Define Local Variables Where Used
Another programmer habit that has been around for decades, called variable hoisting: "On top I define all variables I'll need below". Wrong, this pushes refactoring ("Extract Method") to the brink of impossibility.
Bad:
function interpretXmlContent(xmlContent) { var i, header, fragment; for (i = 0; i < xmlContent.size(); i++) { header = interpretHeader(xmlContent); fragment = interpretFragment(xmlContent); .... } };
Good:
function interpretXmlContent(xmlContent) { for (let i = 0; i < xmlContent.size(); i++) { let header = interpretHeader(xmlContent); let fragment = interpretFragment(xmlContent); .... } };
Rules:
- Define local variables where actually needed, not necessarily all on top of the function or class
- Do not reuse variables, make them constants and instead define new variables with names that express the new semantic
- Prefer function parameters to class fields (minimize object state)
- Do not use programming languages that restrict you in any of these ways
(e.g. old JS
var
hoisting, not supporting block-scoped variables)

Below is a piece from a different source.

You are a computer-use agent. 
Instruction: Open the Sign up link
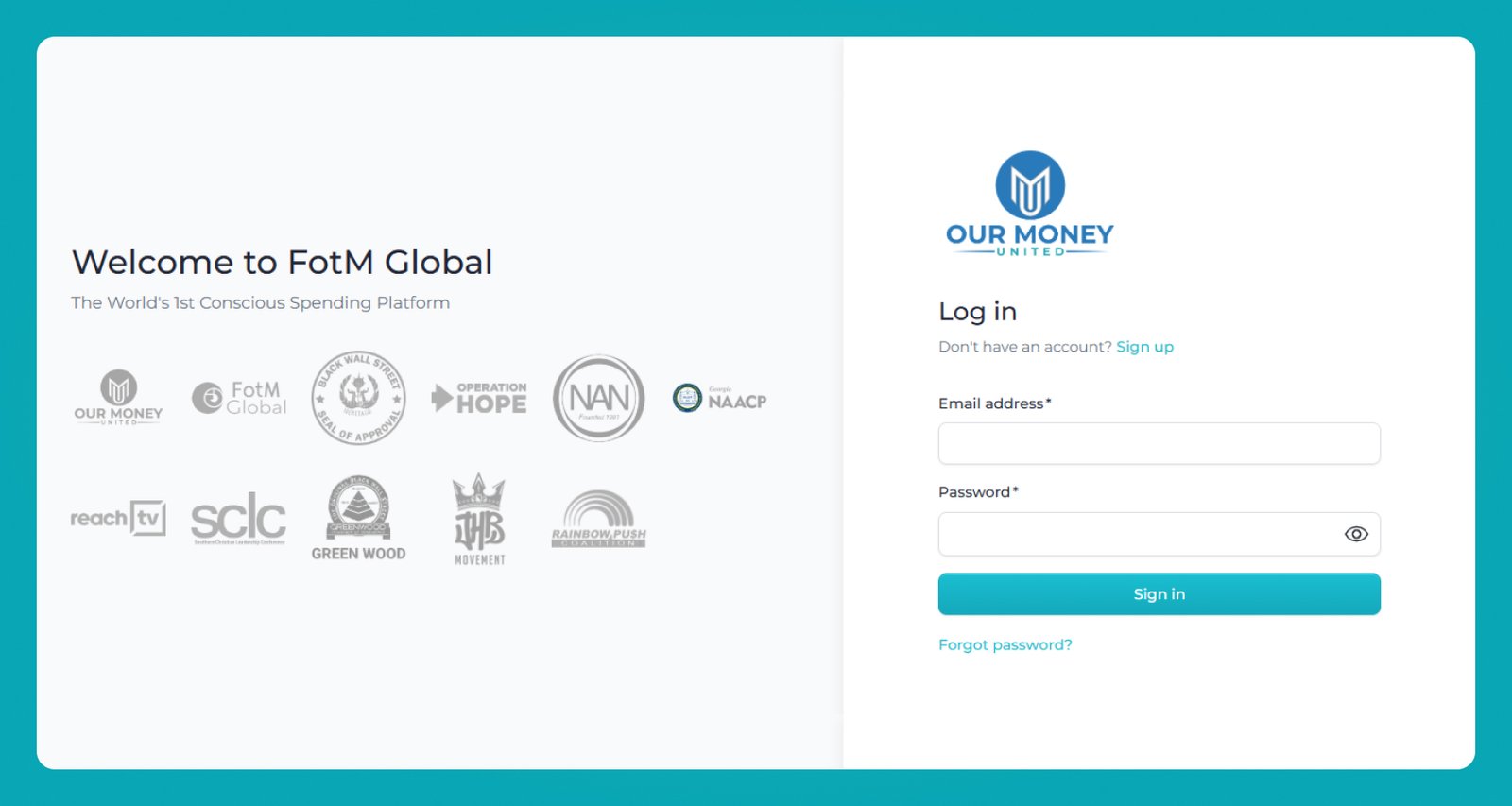[x=1144, y=347]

Take note: in reality the smallest unit developers pack their solutions into
is not the function() { ... }
, it is the { block }!
Thus such parts should be later extractable as separate functions.

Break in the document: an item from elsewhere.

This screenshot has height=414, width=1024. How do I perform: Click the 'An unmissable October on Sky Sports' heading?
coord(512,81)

In the example above it is the loop body I may want to extract.
Don't Catch Exceptions
As soon as you get to know exceptions, you will be seduced to use it for implementing application logic. Result is code that is full of useless try-catch clauses, suppressing any trace of any bug. An exception is an error indicator and needs to be seen on the logging console, including all of its stack-trace.
Bad:
public void playSound(Sound sound) { if (sound == null) throw new IllegalArgumentException("Can not play null sound!)" .... } public void playAllSounds(List<Sound> sounds) { for (Sound sound : sounds) { try { playSound(sound); } catch (Exception e) { log.error("We don't like exceptions so we log them where nobody looks: "+e); } } }
Good:
public void playSound(Sound sound) { if (sound == null) throw new IllegalArgumentException("Can not play null sound!)" .... } public void playAllSounds(List<Sound> sounds) { for (Sound sound : sounds) { playSound(sound); } }
Rules:
- Don't implement application logic by throwing and catching exceptions
- Re-throw any exception that you catch for some reason, maybe nested into an exception that represents the current software layer
- Use
RuntimeException
to avoid declaring checked exceptions everywhere
Minimize Dependencies
This is about the number of imports, fields and methods in a class, the number method parameters and calls made from a method. For Java, this could be extended to the number of classes in a packages, and packages in a module.

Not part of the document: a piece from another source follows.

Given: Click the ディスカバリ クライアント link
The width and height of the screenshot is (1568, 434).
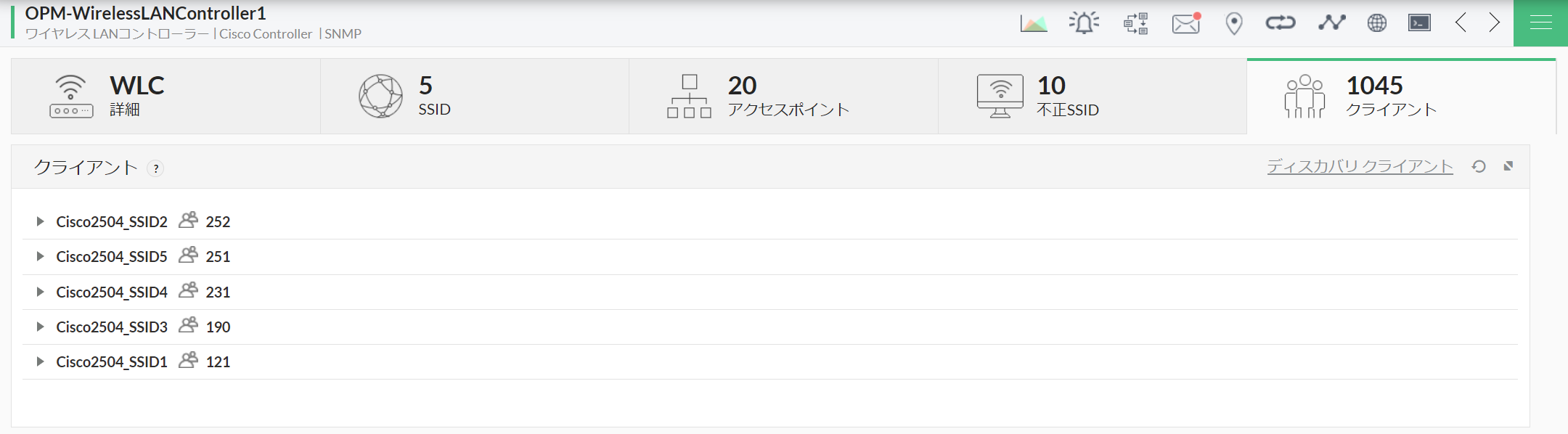Looking at the screenshot, I should click(1360, 167).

Small is beautiful. The smaller the unit of work, the more it will be reusable. A high number of dependencies makes any source code short lived. Of course it is not possible without dependencies, but we should try to reduce them.
Bad:
class Rectangle { public void drawRectangle( int x, int y, int width, int height, int borderThickness, Color foreground, Color background) { .... } }
Good:
class Rectangle { private final int borderThickness; private final Color foreground; private final Color background; public Rectangle( int borderThickness, Color foreground, Color background) { this.borderThickness = borderThickness; this.foreground = foreground; this.background = background; } public void drawRectangle( int x, int y, int width, int height) { .... } }
Here I don't prefer parameters to class fields, because the high number of parameters demands a context.
Rules:
- A Java class with hundreds of imports is most likely a God Class or a candidate for Shotgun Surgery
- A function with 20 parameters is a mess, it should not be more than five; wrap a class around such a method, and put the immutable parameter part into constructor
- Try to write classes with less than 400 lines
- and functions with no more than one loop, the loop body being in a separate function
The smaller classes and methods are, the more we will need good naming. Software heavily depends on it.
Conclusion
This was a morale lecture. Badly needed in times where everybody tells morale being replaced by money. Don't insist on freedom when writing code, this is the last thing we want if we're going for common sense.